Hello everyone and I suffer from SA

QuietDave

Member
Hi everyone :D I'am new to this forum so I thought I'll introduce myself.
(I have to admit I'am a liitle nervous)

Okay I have suffered from Social phobia all my life. I am currently 24 but I'll turn 25 in April which is frighting It's pretty much the usual stuff in my life, Worried about what people think and worrying if I have offended anyone even if I have not.

Well to be honest that just the start of it I am nervous of every social situation that I am in ,I never know what to say and My nerves always get the better of me all the time.
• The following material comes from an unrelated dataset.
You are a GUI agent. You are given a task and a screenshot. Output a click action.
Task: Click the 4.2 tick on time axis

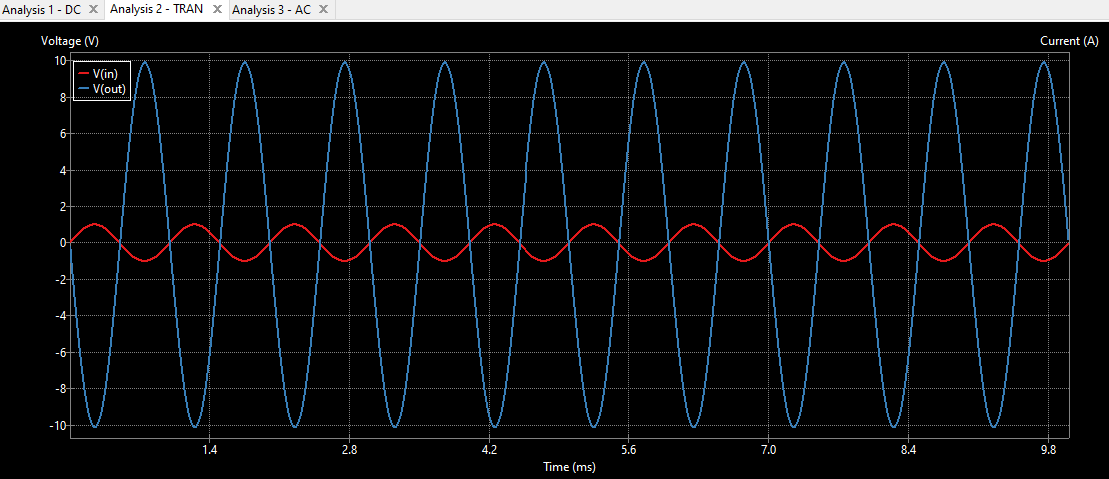[x=489, y=451]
I think I take life to seriously. But I just can't help it as I m always nervous. I am now getting depressed about the whole thing that its affecting my favourite part of the day bedtime. (I love sleep) :cry:

I'm also getting fed up of not getting anywhere in life and have noticed it more after seeing my friends suceed with Job's and relationship last year.
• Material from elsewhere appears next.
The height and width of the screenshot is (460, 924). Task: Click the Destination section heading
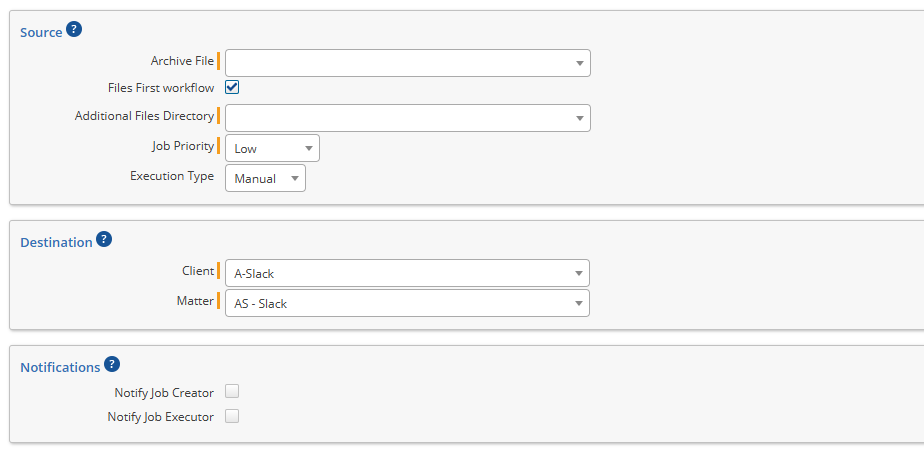click(56, 242)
I really can't understand the world as I m always friendly and helpful to folks around me I kind of belive in the Karma thing but it seems to be What ever nice thing I do I get nothing in return :(

Anyway enough of my life I just like to say a big Hello to everyone on here.
 

Mrs_G

Active member
Hey! Yeah, i'm constantly reminded that I have no self esteem and what other's think becomes everyday life... I turn into the person I think they think I am, and can't get that motivation to be confident... I'll be a weak nervous wreck...with a nervous smile, making far too many facial expressions then I should haha. I'll be confident in the mirror, or with my husband (i'm also 24, 25 in Jan and expecting our 1st - a little boy in March) but as soon as i'm one on one with a stranger, be it a shop keeper etc... I guess I seem to feel zoned in on, like they're looking at me inside a glass box or something, even when i'm calm, my self esteem makes me suffer! I wish I didn't care what I looked like when I talk, aparently noone else does, but I can't snap out of it!
 
QuietDave said:
I am now getting depressed about the whole thing that its affecting my favourite part of the day bedtime. (I love sleep) :cry:
.
Me too. Sleep is the best part of my life.
Welcome to the forum. :D
 

QuietDave

Member
Yeah Im the same I wish I dind't care what everybody thought. It seems to be a automatic thing to be nervous around people I don't know.
I always find shopping to be a nervous experince especially when it comes to paying. Maybe because it's a one to one thing and it feels personnal.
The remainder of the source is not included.